Central banks have undershot inflation targets for years. In response, they implemented average inflation targeting regimes and zero rates while printing lots of money. In some places, this is going directly into the hands of households via fiscal spending, which is far different than pure QE policy.
It’s, in fact, a de facto (inflationary) monetization of deficits.
With demand outpacing supply virtually everywhere (raw materials, energy, production, housing, workers), policymakers are unlikely to be able fix shortages across all categories.
There are things they can do at the micro level. For example, they can open ports for longer (as they’ve tried in the US), or ease environmental regulations to increase production (as in China), but in order for supply and demand to match at levels that don’t lead to sustained price increases, there needs to be a large investment in productivity for supply to catch up with demand.

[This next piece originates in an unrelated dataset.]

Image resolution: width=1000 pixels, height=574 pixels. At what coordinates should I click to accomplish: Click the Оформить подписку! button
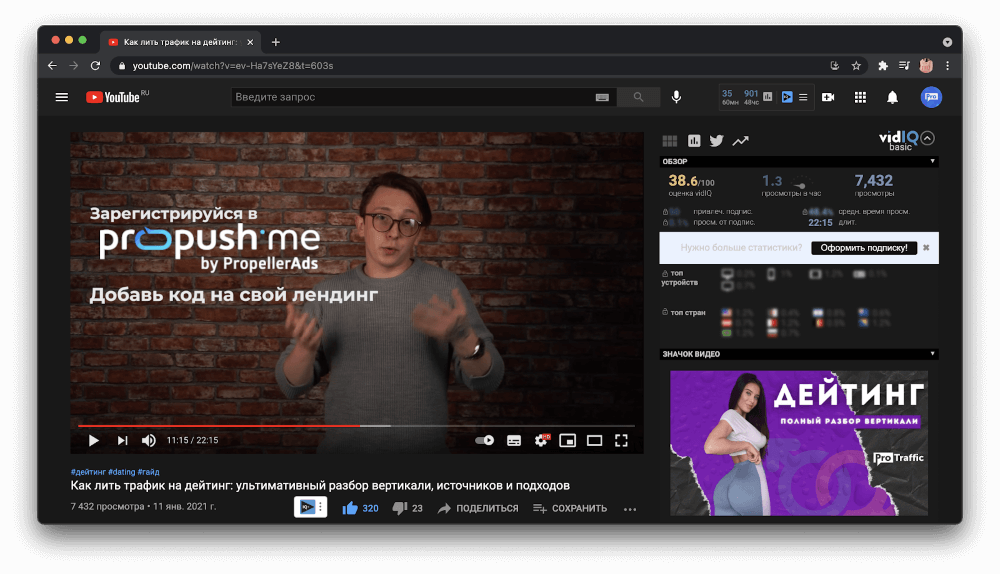[x=864, y=247]
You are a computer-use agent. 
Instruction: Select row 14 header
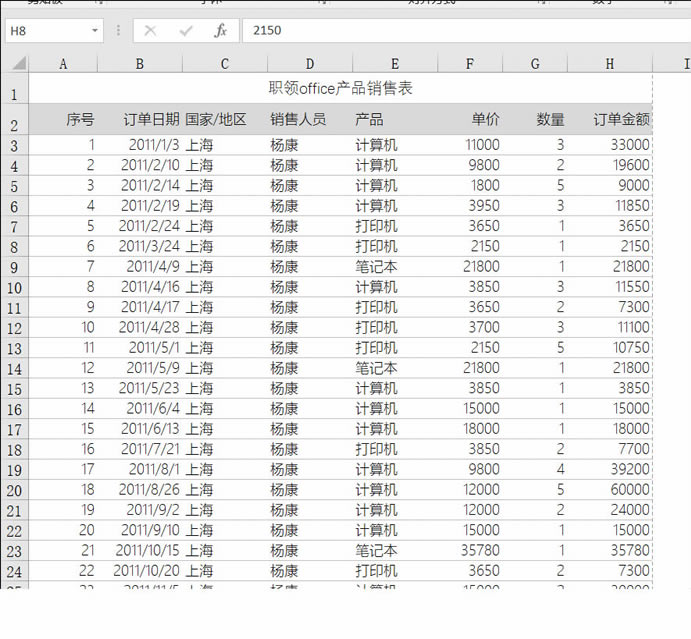[x=14, y=369]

The gap between supply and demand is large enough that high inflation is likely to be sustained for some time and unlikely to make inflation transitory. This is particularly true given easy monetary policy in combination with easy fiscal policy is encouraging the creation of more demand rather than holding it back.
The asset price boom orchestrated by central bank policy is also reducing labor supply. Not only have retirements been surging, the Fed is talking of up to three million “excess retirements” in part because of higher asset prices. And without a surge in labor supply, inflation pressures seem unlikely to fully normalize.